There are countless procedural rules that must be followed when asserting a claim for injuries. Although certain legal matters from your past may not seem like they have a bearing on your current claim, disclosing them or providing information related to those prior claims may be essential. As dedicated Chicago personal injury lawyers, we have assisted many accident victims with ensuring that they follow all of the applicable procedural rules so that they don’t jeopardize their right to recovery.
A recent appellate case demonstrates how complicated this issue can be. The facts of the underlying case are as follows. The plaintiff sustained injuries in 2010 when he slipped and fell down a stairwell while at work. He worked as a patrolman, which required him to frequent various places on his assigned station, including what he described in his complaint as a negligently maintained stairwell. The plaintiff filed a workers’ compensation claim against his employer and was awarded benefits.
In 2012, the plaintiff filed a civil complaint against the defendants, alleging that they owned, operated, and maintained the premises in a negligent manner. The plaintiff sought compensation for his injuries, and his wife filed a claim for loss of consortium. Six months before filing the personal injury action, the plaintiff had filed a Chapter 7 bankruptcy proceeding. Among the disclosures filed with the bankruptcy, the plaintiffs signed a document listing the workers’ compensation claim as an asset. During a hearing about their assets, the plaintiffs testified about the workers’ compensation claim. Two months before filing the civil lawsuit, the plaintiffs received a discharge in the bankruptcy proceeding, and the case was closed.

LISTED RECORDS |
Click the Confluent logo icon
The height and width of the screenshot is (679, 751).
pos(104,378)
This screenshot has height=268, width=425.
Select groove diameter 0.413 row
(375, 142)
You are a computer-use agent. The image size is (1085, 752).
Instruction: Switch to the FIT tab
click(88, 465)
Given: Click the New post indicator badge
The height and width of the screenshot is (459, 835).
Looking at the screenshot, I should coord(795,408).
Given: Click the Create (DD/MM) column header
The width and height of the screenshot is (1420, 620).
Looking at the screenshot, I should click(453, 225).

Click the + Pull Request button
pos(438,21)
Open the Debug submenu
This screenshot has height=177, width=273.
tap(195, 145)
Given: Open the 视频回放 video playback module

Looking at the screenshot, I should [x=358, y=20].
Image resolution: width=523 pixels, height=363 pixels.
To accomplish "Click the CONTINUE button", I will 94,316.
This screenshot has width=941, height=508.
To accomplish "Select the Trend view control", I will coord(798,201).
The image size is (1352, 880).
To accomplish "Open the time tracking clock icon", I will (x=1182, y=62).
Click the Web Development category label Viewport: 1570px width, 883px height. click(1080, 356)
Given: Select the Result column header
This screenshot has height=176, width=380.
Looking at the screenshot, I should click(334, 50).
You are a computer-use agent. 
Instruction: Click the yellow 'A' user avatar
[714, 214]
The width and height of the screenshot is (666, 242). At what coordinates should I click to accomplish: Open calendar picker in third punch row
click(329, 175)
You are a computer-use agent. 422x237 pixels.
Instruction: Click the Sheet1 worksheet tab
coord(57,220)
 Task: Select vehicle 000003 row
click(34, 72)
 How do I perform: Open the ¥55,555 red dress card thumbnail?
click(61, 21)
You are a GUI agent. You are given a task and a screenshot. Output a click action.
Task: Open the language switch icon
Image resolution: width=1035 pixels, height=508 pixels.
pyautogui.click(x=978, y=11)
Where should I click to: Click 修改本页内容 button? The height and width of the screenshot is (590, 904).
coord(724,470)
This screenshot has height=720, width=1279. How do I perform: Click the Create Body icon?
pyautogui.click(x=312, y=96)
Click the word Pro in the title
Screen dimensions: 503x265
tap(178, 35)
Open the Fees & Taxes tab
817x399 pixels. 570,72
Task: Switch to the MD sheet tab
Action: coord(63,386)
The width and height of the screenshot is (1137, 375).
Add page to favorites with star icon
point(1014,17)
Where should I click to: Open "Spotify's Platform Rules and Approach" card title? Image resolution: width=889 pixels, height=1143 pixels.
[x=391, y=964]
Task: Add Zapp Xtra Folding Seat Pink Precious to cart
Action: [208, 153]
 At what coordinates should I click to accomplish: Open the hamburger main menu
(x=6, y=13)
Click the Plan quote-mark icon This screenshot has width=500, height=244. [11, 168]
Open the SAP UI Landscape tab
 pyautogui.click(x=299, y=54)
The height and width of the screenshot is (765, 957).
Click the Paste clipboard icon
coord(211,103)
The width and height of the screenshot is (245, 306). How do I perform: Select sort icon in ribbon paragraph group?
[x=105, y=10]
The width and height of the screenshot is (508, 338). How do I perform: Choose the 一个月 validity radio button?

EXERCISES |
1 > Reproduce the part of the personal injury article between "In 2012, the" and "case was closed.", inclusive.
2 > According to the personal injury article, how long before filing the civil lawsuit did the plaintiff file the Chapter 7 bankruptcy proceeding?
3 > Extend the personal injury article on the stairwell case, starting right after its final sentence.
The material has no connection to the personal injury article.

RESPONSES BY TASK |
1 >
In 2012, the plaintiff filed a civil complaint against the defendants, alleging that they owned, operated, and maintained the premises in a negligent manner. The plaintiff sought compensation for his injuries, and his wife filed a claim for loss of consortium. Six months before filing the personal injury action, the plaintiff had filed a Chapter 7 bankruptcy proceeding. Among the disclosures filed with the bankruptcy, the plaintiffs signed a document listing the workers’ compensation claim as an asset. During a hearing about their assets, the plaintiffs testified about the workers’ compensation claim. Two months before filing the civil lawsuit, the plaintiffs received a discharge in the bankruptcy proceeding, and the case was closed.

2 > Six months before.

3 >
During the plaintiff’s deposition, he testified about two personal injury actions that he had filed in the past regarding unrelated situations. He also testified that neither he nor his wife disclosed the current civil lawsuit in the bankruptcy proceeding. After the deposition, the defendants filed an emergency motion to dismiss the action, based on standing and judicial estoppel. The plaintiff then filed a motion to reopen the bankruptcy proceeding so that the plaintiffs could amend their schedules to include the pending civil claim, claiming that their failure to list the civil claim was an honest mistake. The bankruptcy court granted the plaintiff’s motion and reopened the bankruptcy claim.
The civil claim was stayed in the meantime. After several motions regarding the plaintiffs’ failure to disclose the civil claim, the court granted the defendant’s motion to dismiss with prejudice. The parties appealed. On review, the appellate court concluded that the lower court erred in concluding that the plaintiffs lacked standing to bring their claim and that judicial estoppel precluded them from asserting a civil claim against the defendants. Regarding standing, the appellate court noted that the bankruptcy trustee abandoned the personal injury claim during the reopening and that standing for the claim reverted to the plaintiffs thereafter. Regarding the judicial estoppel claim, the court concluded that the lower court erred in applying it to the present case. It found no evidence in the record that the plaintiffs intended to deceive or mislead the bankruptcy court in failing to list the civil claim among their assets in the bankruptcy proceeding. Accordingly, the appellate court reversed the order dismissing the plaintiffs’ civil claim with prejudice.
If you have been injured as a result of another person’s carelessness, it is imperative that you consult a dedicated Illinois trial lawyer today to ensure that you preserve your rights and obtain the maximum amount of recovery that you are entitled to receive. At Therman Law Offices, our dedicated team of personal injury lawyers has counseled clients throughout the region, and we are standing by to provide you with the zealous and compassionate advocacy that you deserve. To schedule your free consultation, call us now at 775-545-8849 or contact us online.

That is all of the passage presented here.